Cesena plane

A 1043kg Cessna 172E (airplane) lands on a straight runway with the touchdown speed of  180 km/h, whereupon the brakes are applied causing a retarding force proportional to the velocity of the plane($k*V$).
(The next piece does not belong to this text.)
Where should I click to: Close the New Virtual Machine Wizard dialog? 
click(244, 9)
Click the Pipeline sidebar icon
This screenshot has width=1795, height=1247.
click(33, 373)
Find:

a) the expression for the deceleration of the plane,

b) the time required to reduce its velocity to 18 km/h after touchdown,

c) the distance traveled during that interval (units of $k=109.515$).


Force is retarding so is opposing plane motion.

$F =m*a$  that is $-k V = m*a$  or $a = -k V/m$


$d V/d t = -(K/m)*V$   or $d V/V =-(K/m)*d t$

$\int_{V0}^V (d V/V) = -(K/m)*\int_0^t d t$

$ln(V/V0) =-Kt/m$   that is $V =V0*exp(-Kt/m)$
$t = m/K*ln(V0/V) =1043/109.515*ln(180/18) = 21.93 sec$


$V =d x/d t = V0*exp(-(Kt)/m)$

$\int_0^d d x = V0*\int_0^t exp(-\frac{Kt}{m})d t$

$d = \frac{V_0*m}{K}[1-exp(-\frac{Kt}{m})]$

$d =(180*1000/3600)*1043/109.515*[1-exp(-\frac{109.515*21.93}{1043})]$

$d =428.57 m$